- [EXCERPTED TEXT]
Produced in partnership with T. Rowe Price.
The next six to 18 months are a critical period for asset allocators and will highlight the value of diversification, particularly geographical diversification, according to Sébastien Page, chief investment officer and head of global multi-asset at T. Rowe Price.
While geographically diverse portfolios have suffered in recent years, due to the dominant performance of US equities, diversification is starting to pay off and this will continue, at least in the short term, Page tells Top1000funds.com.
“For the past 10 to 15 years, US large cap equities have dominated the world and, at the moment, looking out six to 18 months, portfolio diversification is going to work, it has been working,” he says, citing T. Rowe Price’s tilt towards non-US stocks including Europe and emerging markets.
“We’re not calling for a large overweight to emerging markets as there are structural issues in some markets, which makes us cautious and we’re being selective but, broadly speaking, we’re in favour of diversification and believe [emerging markets] should be part of a diversified portfolio.”
“We’re comfortable continuing to add non-US stocks but not because we see an end to US exceptionalism or think investors should make a major strategic asset allocation shift. This is a tactical call because our long-term view is still that the US economy will continue to be the engine of growth for the world.”
Page rejects the suggestion that the market’s sudden and severe reaction to the US administration’s additional tariffs in early April, and the recent sell-off of the US dollar, signalled a potential regime change that challenged the position of the US as a global safe haven.
He believes the US will deliver strong capital growth for investors with a time horizon of 10 years or longer, despite a potential short-term valuation advantage for non-US stocks and bonds.

- [WORK REQUEST] Reproduce the article on portfolio diversification above, word for word, covering everything from "While geographically diverse" down to "Page tells Top1000funds.com.".

- [SOURCE MATERIAL]

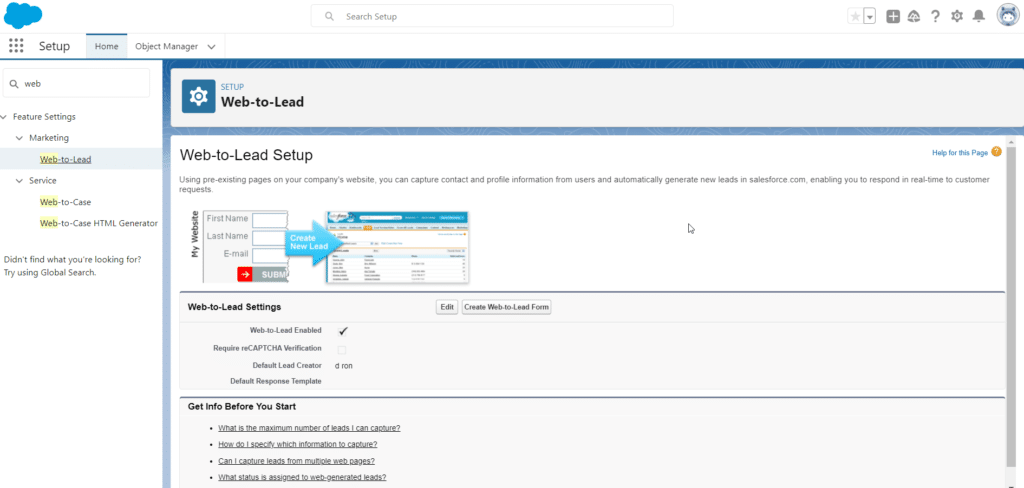Open the notifications bell

click(979, 16)

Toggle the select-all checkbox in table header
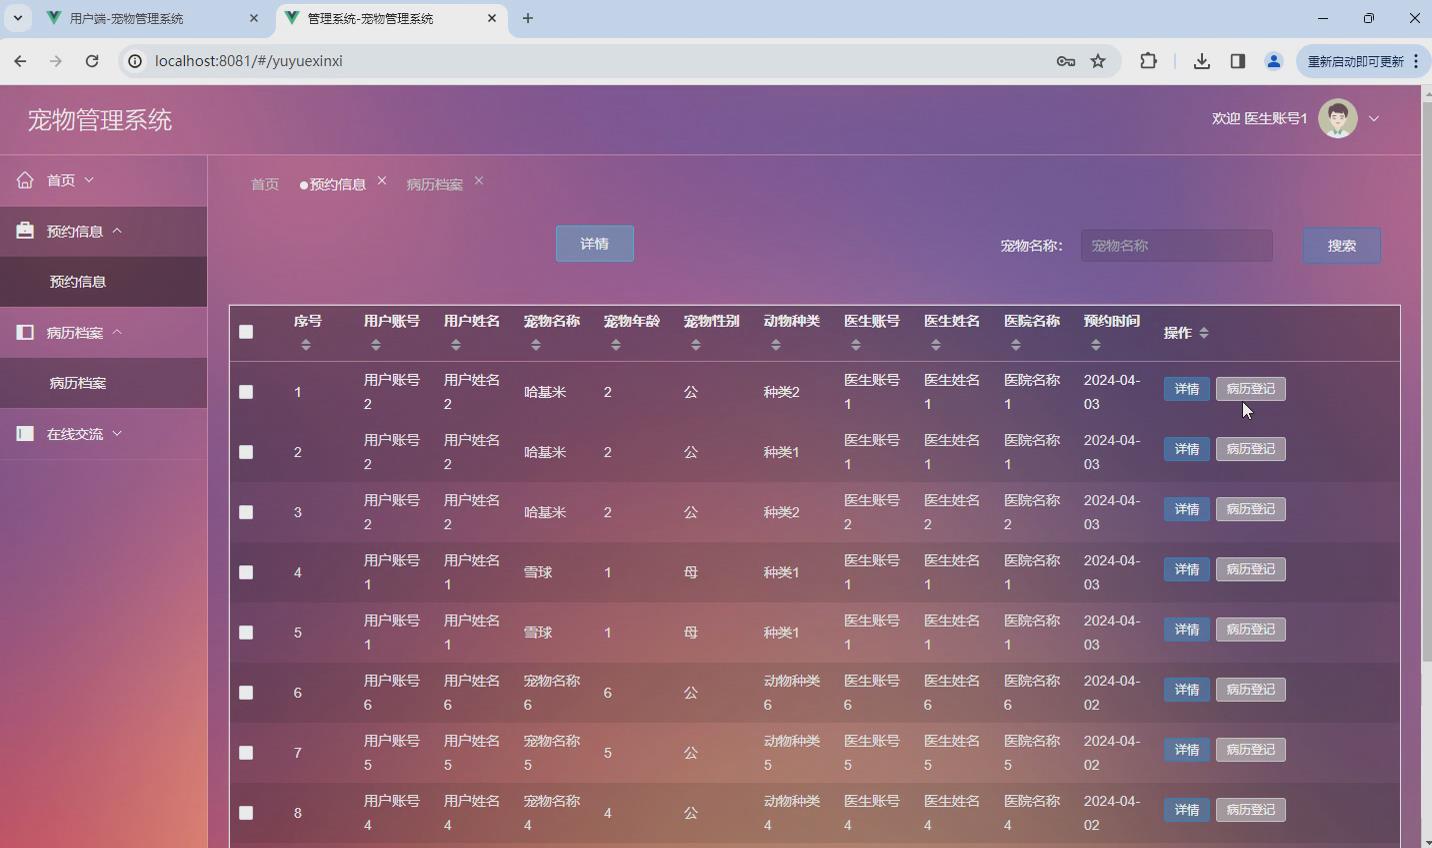[x=246, y=332]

- [RESULT FOR THIS TASK]
While geographically diverse portfolios have suffered in recent years, due to the dominant performance of US equities, diversification is starting to pay off and this will continue, at least in the short term, Page tells Top1000funds.com.